* Source passage *
+ + + + +
No deterrent and, it seems, no deviation
In a more general sense, it is wrong that in order to receive the correct treatment under law, taxpayers are forced as individuals to enter into a litigious process, against the might of a government department with very deep pockets, who instead of acting as the unbiased custodians of the law, appear to be operating a policy decision which seeks to ignore jurisprudence. The only consequence for HMRC of pursuing cases that they should clearly have conceded, is the risk of being the target of the terse words of the judges in their published decisions, which is clearly no deterrent.
It is very obvious that HMRC has been tasked with taking an increasingly robust approach in relation to IR35, at all costs. The government is clearly determined in its approach to continue with the off-payroll reforms in the private sector and I see little chance of this changing anytime soon.
The suggestion by the government of some research being carried out after the new IR35 rules come into force in April 2021 is welcome. But I fear the suggestion lacks sincerity, so I am not optimistic. The government appears to be on a set path and nothing, it seems, will deter it. However the result provided in the PGMOL case, and the potential ramifications of this, not least in relation to HMRC’s CEST, are going to be difficult for HMRC to ignore. It will be interesting to see how this situation evolves.
The covid paradox
The bigger picture is hard to frame as anything else but that the government’s stance on IR35 is outdated. More than ever, given the economy is faltering under a pandemic, there is a need for a professional, highly-skilled, self-motivated workforce who can undertake specific and specialist tasks that cannot be fulfilled by existing staff within businesses.
Indeed, it is likely that at this particular point in time, due to the unforeseen circumstances we find ourselves in as a result of COVID-19, that organisations, perhaps even HMRC themselves, will be in a position where they need to seek the assistance of specialist outside contractors to deliver services that:
a) could not have possibly been predicted and are outside of ‘business as usual;’ and
b) they do not have the in-house skill-sets to perform.
These two circumstances speak to the very nature of the contractor marketplace; its workers are agile, possess a raft of highly bespoke skills and can be called upon to perform specialist services within a finite timescale. It is frustrating that HMRC’s application of the IR35 legislation has vilified those operating in this market, paradoxically at a time when we desperately need to encourage niche, nimble businesses, and specialist skills.
Clear risk
So it is also further unfair that the view that contractors are all tax avoiders has been allowed to take hold, when this is far from the truth (even HMRC’s own study has busted the myth that they’re all in it for the tax saving). The government’s other unfounded view that most contractors are akin to employees of the businesses they provide services to, is similarly far and wide of the mark. The truth is contractors have no employment rights whatsoever and can be dispensed with all too easily. Contractors have very little security and usually take on all of the risks in undertaking those services. However, the IR35 legislation is so complex and nuanced that it is only too easy to persuade the public at large that operating through a company is a terrible wrong that needs to be righted, and there is a clear risk that HMRC’s view will be taken as the definitive analysis by the general public.
+ + + + +
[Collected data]
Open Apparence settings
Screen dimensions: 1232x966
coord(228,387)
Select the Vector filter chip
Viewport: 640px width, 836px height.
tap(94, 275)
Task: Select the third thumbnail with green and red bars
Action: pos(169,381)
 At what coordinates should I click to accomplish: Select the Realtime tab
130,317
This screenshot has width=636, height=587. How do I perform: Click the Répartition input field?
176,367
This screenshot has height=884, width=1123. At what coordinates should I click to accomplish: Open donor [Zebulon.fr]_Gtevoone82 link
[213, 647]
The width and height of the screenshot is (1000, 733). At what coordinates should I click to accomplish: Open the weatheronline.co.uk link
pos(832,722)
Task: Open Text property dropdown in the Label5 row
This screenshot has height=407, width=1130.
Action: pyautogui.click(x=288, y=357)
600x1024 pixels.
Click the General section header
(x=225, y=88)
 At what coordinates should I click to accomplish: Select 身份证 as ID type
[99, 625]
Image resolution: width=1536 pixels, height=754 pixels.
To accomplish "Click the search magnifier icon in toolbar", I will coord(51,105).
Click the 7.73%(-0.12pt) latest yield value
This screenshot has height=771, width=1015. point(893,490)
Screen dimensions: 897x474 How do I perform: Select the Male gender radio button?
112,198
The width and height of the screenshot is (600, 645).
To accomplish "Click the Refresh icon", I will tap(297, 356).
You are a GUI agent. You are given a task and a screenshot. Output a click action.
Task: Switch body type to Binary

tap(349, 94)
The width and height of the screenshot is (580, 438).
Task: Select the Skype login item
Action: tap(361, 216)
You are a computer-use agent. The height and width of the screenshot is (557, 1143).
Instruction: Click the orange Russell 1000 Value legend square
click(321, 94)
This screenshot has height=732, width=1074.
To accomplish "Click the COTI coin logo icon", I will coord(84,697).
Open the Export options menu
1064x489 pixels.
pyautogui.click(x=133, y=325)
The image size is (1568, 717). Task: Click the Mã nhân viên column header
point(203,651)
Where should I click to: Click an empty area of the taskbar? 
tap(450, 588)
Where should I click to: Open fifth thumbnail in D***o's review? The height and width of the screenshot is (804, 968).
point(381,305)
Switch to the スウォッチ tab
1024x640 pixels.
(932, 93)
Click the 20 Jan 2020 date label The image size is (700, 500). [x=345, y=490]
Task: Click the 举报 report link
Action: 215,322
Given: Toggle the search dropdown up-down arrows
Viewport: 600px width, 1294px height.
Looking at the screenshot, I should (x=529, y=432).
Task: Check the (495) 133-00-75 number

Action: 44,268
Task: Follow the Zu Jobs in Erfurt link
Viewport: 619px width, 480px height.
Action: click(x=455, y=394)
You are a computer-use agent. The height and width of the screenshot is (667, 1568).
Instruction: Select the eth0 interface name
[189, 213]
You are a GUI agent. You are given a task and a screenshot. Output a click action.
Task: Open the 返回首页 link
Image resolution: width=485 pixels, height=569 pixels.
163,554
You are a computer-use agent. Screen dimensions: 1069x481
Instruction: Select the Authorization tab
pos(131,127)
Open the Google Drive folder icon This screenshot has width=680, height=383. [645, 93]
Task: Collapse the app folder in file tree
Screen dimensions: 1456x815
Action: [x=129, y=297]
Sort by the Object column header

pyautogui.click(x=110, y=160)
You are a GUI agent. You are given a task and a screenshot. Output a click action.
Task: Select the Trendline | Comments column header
+ + + + +
* Questions on the material *
[A] Do the following statements agree with the IR35 passage? Answer yes or no for each, and quote the words from the passage that decide it.
(i) Contractors have full employment rights.
(ii) The writer is optimistic about the government's suggested research after April 2021.
(iii) HMRC's own study disproved the idea that contractors are all in it for the tax saving.
[B] Write out the IR35 passage from "Indeed, it is" up to and including "and specialist skills.".

* Task-by-task solutions *
[A]
(i) No: "The truth is contractors have no employment rights whatsoever"
(ii) No: "But I fear the suggestion lacks sincerity, so I am not optimistic."
(iii) Yes: "even HMRC’s own study has busted the myth that they’re all in it for the tax saving"

[B]
Indeed, it is likely that at this particular point in time, due to the unforeseen circumstances we find ourselves in as a result of COVID-19, that organisations, perhaps even HMRC themselves, will be in a position where they need to seek the assistance of specialist outside contractors to deliver services that:
a) could not have possibly been predicted and are outside of ‘business as usual;’ and
b) they do not have the in-house skill-sets to perform.
These two circumstances speak to the very nature of the contractor marketplace; its workers are agile, possess a raft of highly bespoke skills and can be called upon to perform specialist services within a finite timescale. It is frustrating that HMRC’s application of the IR35 legislation has vilified those operating in this market, paradoxically at a time when we desperately need to encourage niche, nimble businesses, and specialist skills.